Ron Hardman knows knives.
The blacksmith, who owns Kilroy’s Workshop in Colorado Springs, made his first at 15. He also made one this summer that might make him $10,000 richer. We won’t know for sure until Wednesday’s episode of “Forged in Fire,” which airs at 7 p.m. on History channel.
Hardman and his 20-year-old daughter, Jessica, were selected this year to participate on the popular reality series. Each episode pits four master bladesmiths against each other, as they work to forge some of history’s most well-known edged weapons. Once created, judges test the weapons; last blacksmith standing takes home the jackpot.
In July, the Hardmans competed in Stamford, Conn., against father-and-son shop teachers from Texas. “Being able to compete with my daughter and spend that time with her creating unbelievable memories was awesome,” Hardman said. “The performance on the show was secondary to having fun.”

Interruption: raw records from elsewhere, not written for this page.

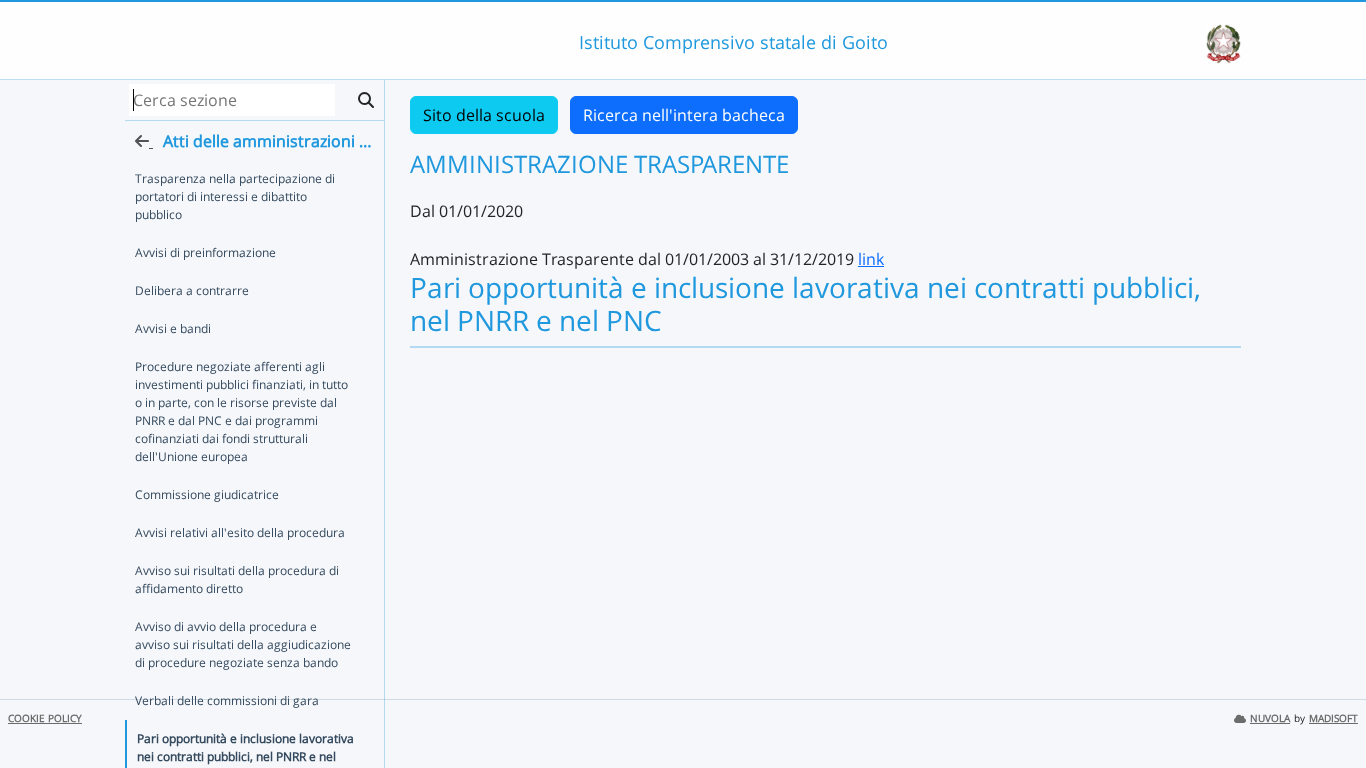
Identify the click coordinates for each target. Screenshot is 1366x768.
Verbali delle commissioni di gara (227, 700)
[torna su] (1325, 707)
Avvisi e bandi (173, 328)
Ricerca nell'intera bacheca (684, 115)
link (871, 259)
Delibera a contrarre (192, 290)
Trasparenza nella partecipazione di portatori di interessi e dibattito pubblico (235, 196)
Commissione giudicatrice (207, 494)
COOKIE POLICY (45, 718)
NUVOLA (1270, 718)
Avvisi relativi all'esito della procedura (240, 532)
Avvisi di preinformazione (205, 252)
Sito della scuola (484, 115)
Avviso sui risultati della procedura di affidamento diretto (237, 579)
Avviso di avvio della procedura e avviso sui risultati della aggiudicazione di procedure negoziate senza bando (243, 644)
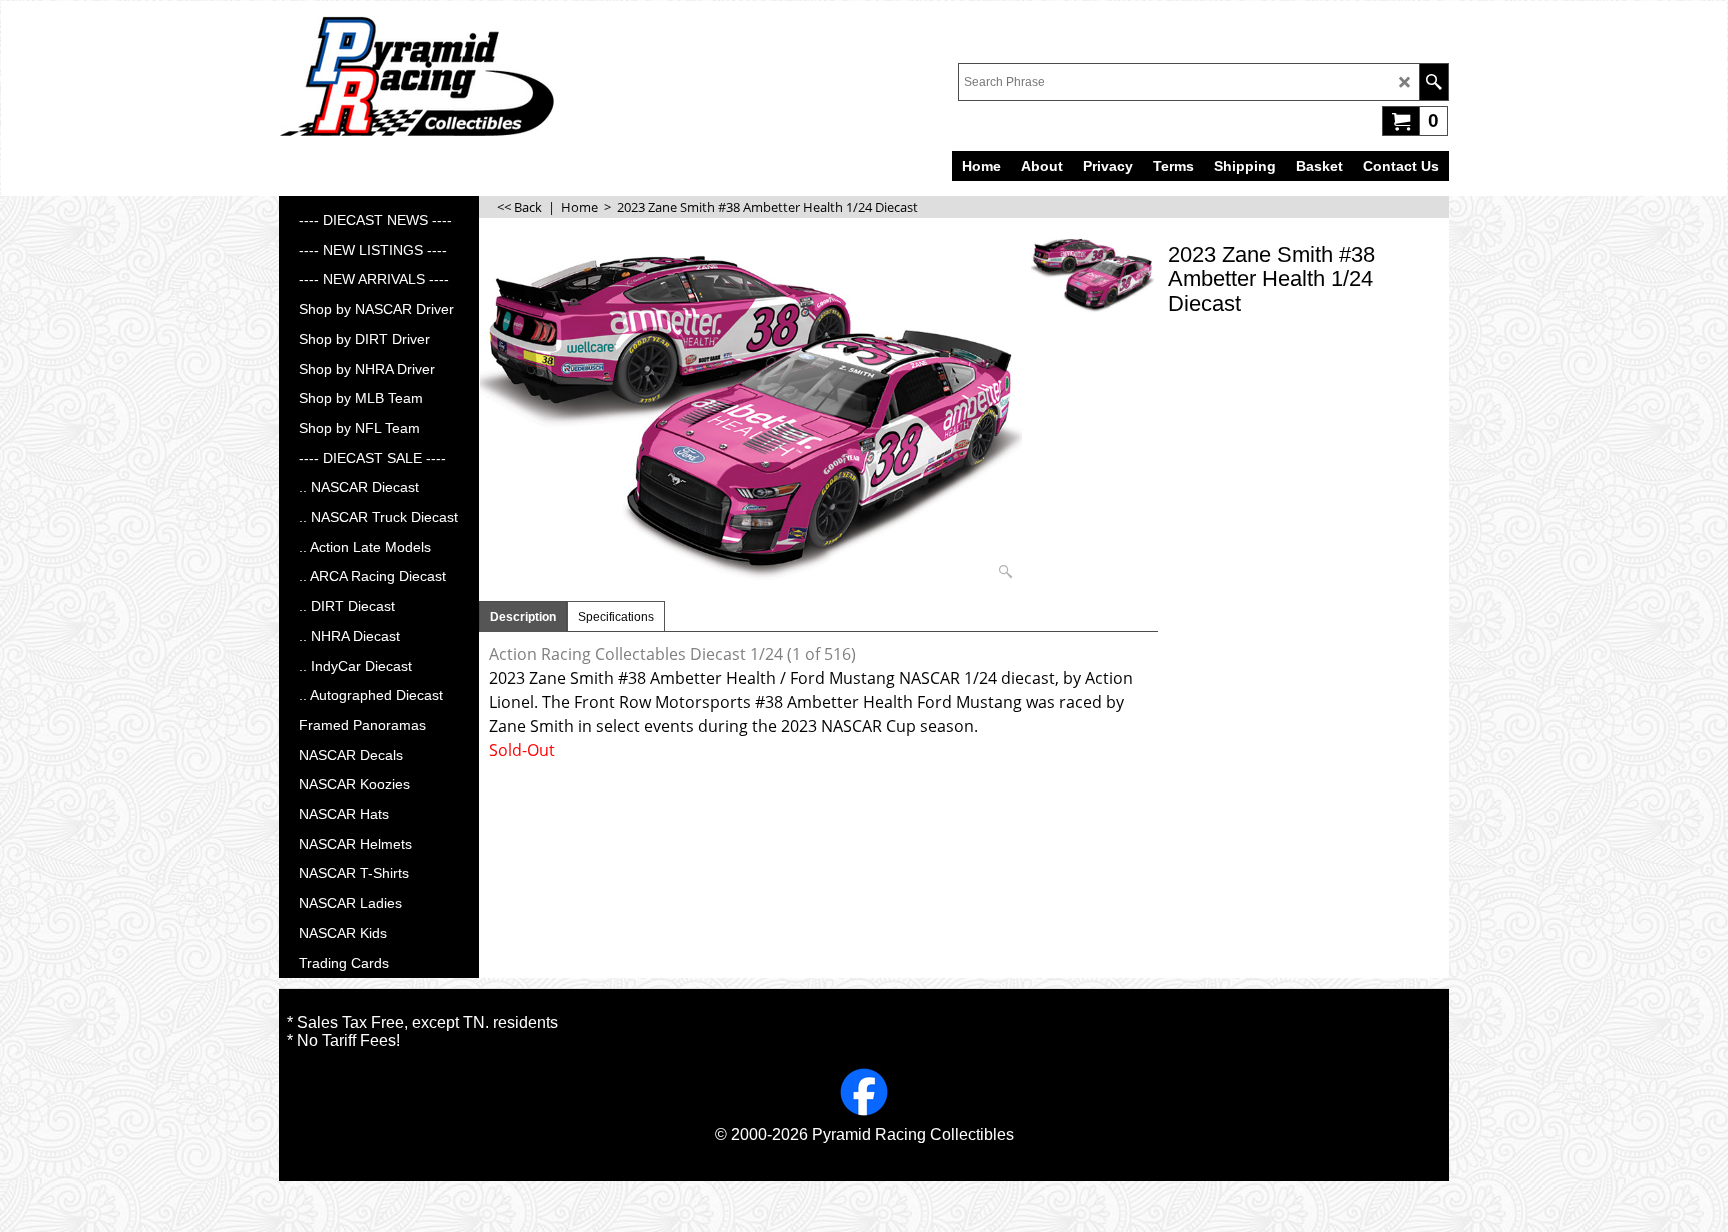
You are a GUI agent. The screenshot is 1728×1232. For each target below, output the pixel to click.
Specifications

Each bladesmith has a forge and an anvil. Round one features a challenge with specific parameters, and the dismissal of one competitor. In round two, blacksmiths put a handle on a knife, and another contestant is eliminated. For the finale, a weapon is revealed to the final two teams, who must fly home and over the course of four timed days, and with a film crew on their tail, re-create the weapon. The blacksmiths then fly back to Stamford to witness the judges try to destroy their creations.
The final two blacksmiths were tasked with creating a rapier inspired by Inigo Montoya from the 1987 fairy tale film “The Princess Bride.”
“If you’d given me a piece of paper and say write down your final weapon that you’d love to do, this is what I’d love to do,” Hardman said.
Blacksmithing is second nature to Hardman, who opened his shop six years ago. His trade is popular as more than 3,500 students have taken a class there this year. It appeals to a wide cross section of people, including a group from the Wounded Warrior Project and former Denver Broncos defensive lineman Harald Hasselbach, who made a sword there this month. Hardman’s shop is the only one in the country that offers training to people ages 9 and older, and about 30 percent of his students are women.
“It’s seriously contagious. You get to create stuff,” he said. “You get to heat stuff up and hit it.”
Jessica, who’s a sophomore at Colorado Christian University in Denver, is also a shop teacher at Kilroy’s. She picked up blacksmithing as a way to hang out with her dad and now teaches at the school during the summer.
“We’re a family-friendly shop,” Ron said. “When you come in the shop, there’s no swearing, no bad jokes. You just be here and have fun with each other.”